Собравшись, я запустил с мясом выдернутый из боевой программы алгоритм. Тело действовало само, движимое синтетическими мускулами, управляемое искусственными нервами. Четыре секунды на ориентацию… и прыжок.
Программа сработала безукоризненно. И все же я немного промахнулся — коптер мотало под порывами ветра. Ударился коленями о край люка. Соскользнул.

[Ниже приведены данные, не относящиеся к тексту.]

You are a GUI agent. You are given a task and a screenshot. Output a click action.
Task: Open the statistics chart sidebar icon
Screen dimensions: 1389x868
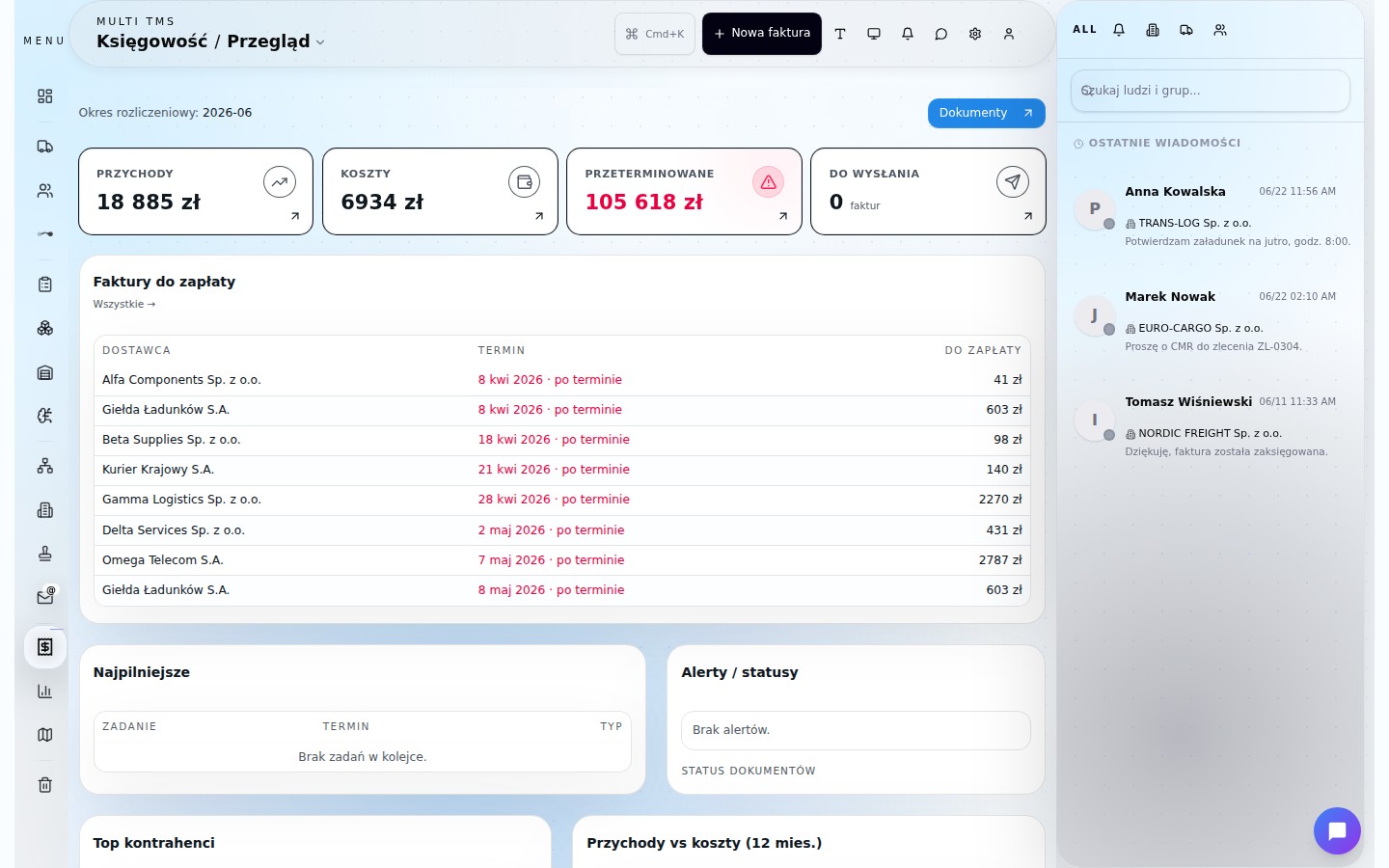coord(44,691)
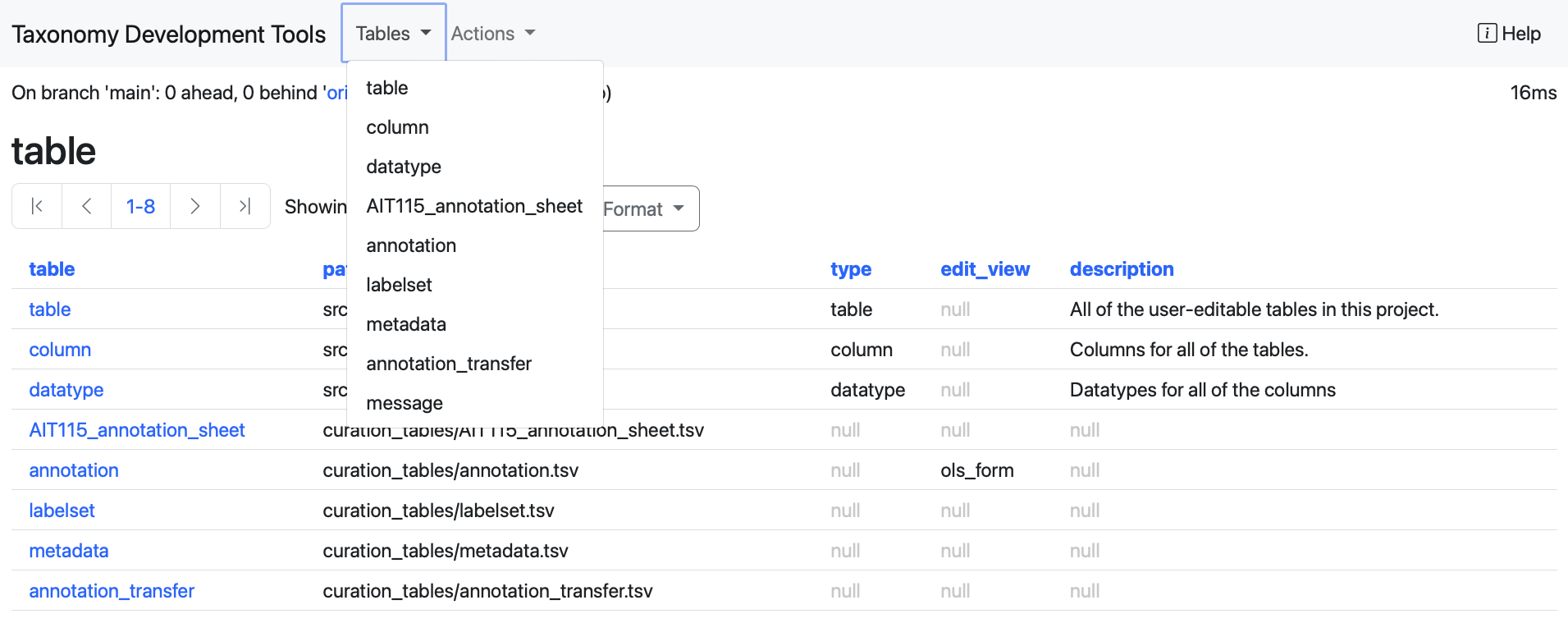Image resolution: width=1568 pixels, height=623 pixels.
Task: Pick message in the Tables menu
Action: pyautogui.click(x=405, y=403)
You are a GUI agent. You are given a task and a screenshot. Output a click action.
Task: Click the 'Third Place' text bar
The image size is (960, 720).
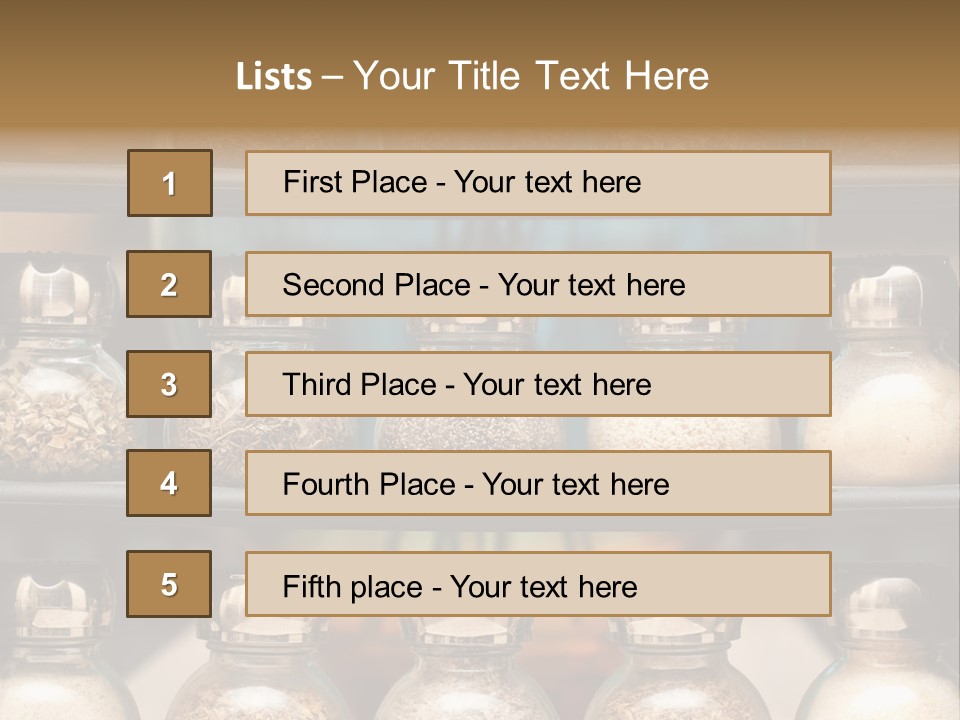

Я попытался ухватиться за что-нибудь и не смог — имплантаты не смогли взломать сковавшую пальцы корку кровавого льда. В ушах гремела кровь, и ничего больше: ни рева турбины, ни пронзительного воя бури. Негнущиеся мертвые руки проскальзывали сантиметр за сантиметром, от боли я не мог даже подать команду автопилоту — взмыть вверх, бросить меня, чтобы я в последние мгновения успел отправить своей товарке пакет инструкций, потому что она ведь не знает, какая фаза будет следующей…
Сильные руки Катерины Новицкой ухватили меня за запястья и одним рывком вдернули в люк, точно нитку — в игольное ушко. Плита тотчас захлопнулась, и в наступившей неестественной тишине отчетливо слышен стал треск тающего льда и натужное гудение вентиляторов, продувающих кабину горячим воздухом, словно полярную стужу возможно было вытравить из памяти, где та устроила себе берлогу за мгновения, когда мы соприкоснулись с мерзлой пустыней — бескрайней, величественной, обреченной.